I’ve grown it in 2 different places in the garden. Both shady, one down by the pond. One is in a pot under the roof terrace. The leaves look much bigger than the ones in Cornwall, I think this is because it’s in rich soil – the stuff in Cornwall is growing up the walls. I’m hoping this summer it will seed into the wall behind it….

My wildflower book says it is only found in the SW of England and I wonder if one day people will be confused that it has taken hold in Hackney…

DECEMBER 2020

Navelwort in a pot

My Back Garden: the back story

I love my back garden. It’s where I learnt how to garden and I see it as a process that has led to where it is now. And it has turned into a philosophy – or at least a way of thinking (more on that later). But looking back at pics of what it used to look like and what it looks like now, I wonder if it does look better….

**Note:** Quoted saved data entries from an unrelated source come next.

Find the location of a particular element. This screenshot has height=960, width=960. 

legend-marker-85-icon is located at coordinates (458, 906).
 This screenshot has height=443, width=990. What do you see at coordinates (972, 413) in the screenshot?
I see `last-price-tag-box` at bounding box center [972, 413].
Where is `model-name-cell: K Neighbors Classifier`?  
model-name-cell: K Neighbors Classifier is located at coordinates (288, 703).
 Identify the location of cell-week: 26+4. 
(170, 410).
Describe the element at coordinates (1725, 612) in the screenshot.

I know it’s full of life and variety so that’s a plus but I’m not sure not sure it looks as good. Also, it looks very lush but very CROWDED… I think a lot of things have outgrown the space. And there is a real question of balance about gardening for nature and it being gardening, which is not the same thing as leaving for nature. Jon Little, who’s garden I went to see in the summer does this in a fab way and I need to learn more.

SUMMER 2020

What it used to look like…

So it used be a bit more conventional….Obviously these were taken when it was looking good (with a camera not a phone!).